Des débuts prometteurs à Barcelone
Alors qu’il pouvait s’agir de la première grande crainte dans le giron Red Bull, le premier moteur conçu entièrement à Milton Keynes, avec le soutien de Ford, a affiché une fiabilité plutôt rassurante pour ses débuts en piste à Barcelone. Au cours de la semaine d’essais privés qui se tient en Catalogne, à huis clos et avec des informations parfois incomplètes, le nombre de tours parcourus est un indicateur clé. Cette entrée dans une nouvelle ère marque un test grandeur nature pour Red Bull Powertrains.
Une semaine d’essais chargée
Que ce soit chez Red Bull Racing ou chez Racing Bulls, il a déjà été possible d’enchaîner cinq journées de roulage et de nombreux tours qui viennent valider une première étape importante. Handicapée par l’accident d’Isack Hadjar mardi, l’écurie principale espère prendre une dernière fois la piste vendredi avec Max Verstappen. Du côté de Liam Lawson et Arvid Lindblad, les kilomètres parcourus poussent le management de l’équipe à saluer le travail accompli par le département moteur.
Un travail impressionnant
« C’est un travail vraiment, vraiment impressionnant de la part de Red Bull Ford Powertrains », souligne Tim Goss, directeur technique de Racing Bulls. « Arriver comme un tout nouvel entrant en Formule 1 et, dès le tout premier jour, aligner près de 200 tours… C’est facile de croire qu’un tel niveau de fiabilité serait garanti, mais on ne peut pas sous-estimer ce qu’ils ont accompli. »

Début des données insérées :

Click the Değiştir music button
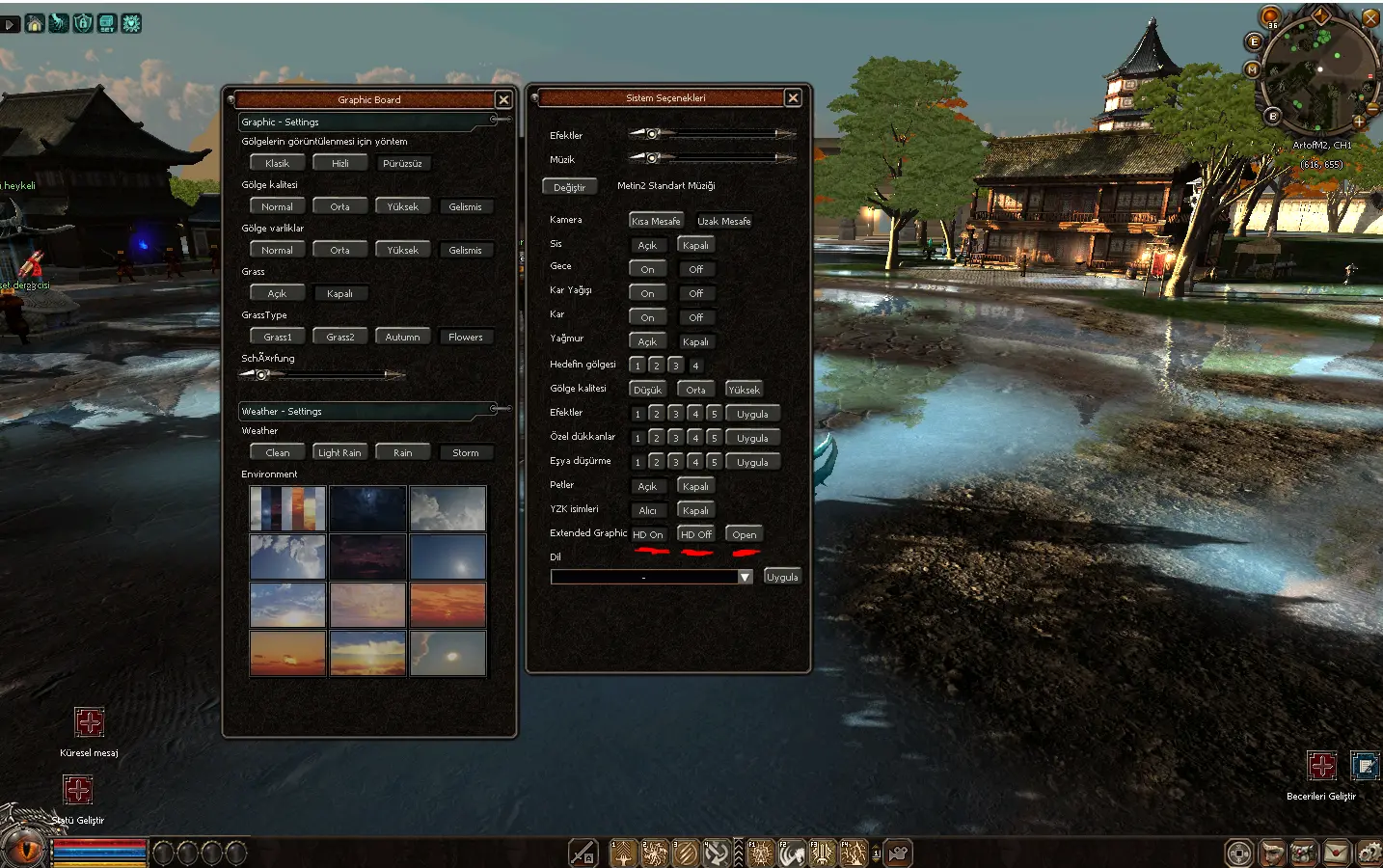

Le comportement du moteur au cœur des enjeux
Le comportement du moteur est une autre victoire à souligner. « La facilité de pilotage est fantastique. La difficulté à laquelle nous – et probablement toutes les autres équipes – sommes confrontés, c’est simplement de comprendre comment la gestion de l’énergie change légèrement d’un tour à l’autre, d’un virage à l’autre, et d’essayer de comprendre comment régler tout cela au mieux, et pour les pilotes, simplement de s’y habituer », explique Goss. Cette déclaration témoigne des défis que représentent les nouvelles technologies pour les équipes.
Un avenir incertain mais prometteur
Le niveau de performance, et surtout la comparaison entre les différents moteurs et les châssis, seront à évaluer le mois prochain lors des essais de Bahreïn. Mais il ne faut pas se méprendre : la révolution réglementaire de 2026 appelle en premier lieu à passer par une phase d’apprentissage significative.
Des changements majeurs en vue
« Ce sont de nouvelles règles aérodynamiques, de nouvelles normes de sécurité, un nouveau groupe propulseur, de nouveaux pneus, une nouvelle électronique : absolument tout a changé », insiste Tim Goss. « On n’a jamais connu un tel changement en Formule 1 auparavant, et le fait de pouvoir prendre la piste et rouler correctement, aussi bien pour nous que pour l’équipe Red Bull, a été vraiment, vraiment impressionnant. »
Pour conclure, la collaboration entre Red Bull et Ford semble avoir donné naissance à un moteur qui rassure et séduit lors de ses débuts. Si les véritables performances seront évaluées lors des prochaines sessions d’essai, il est indéniable que la route est pavée pour une saison riche en rebondissements et en surprises.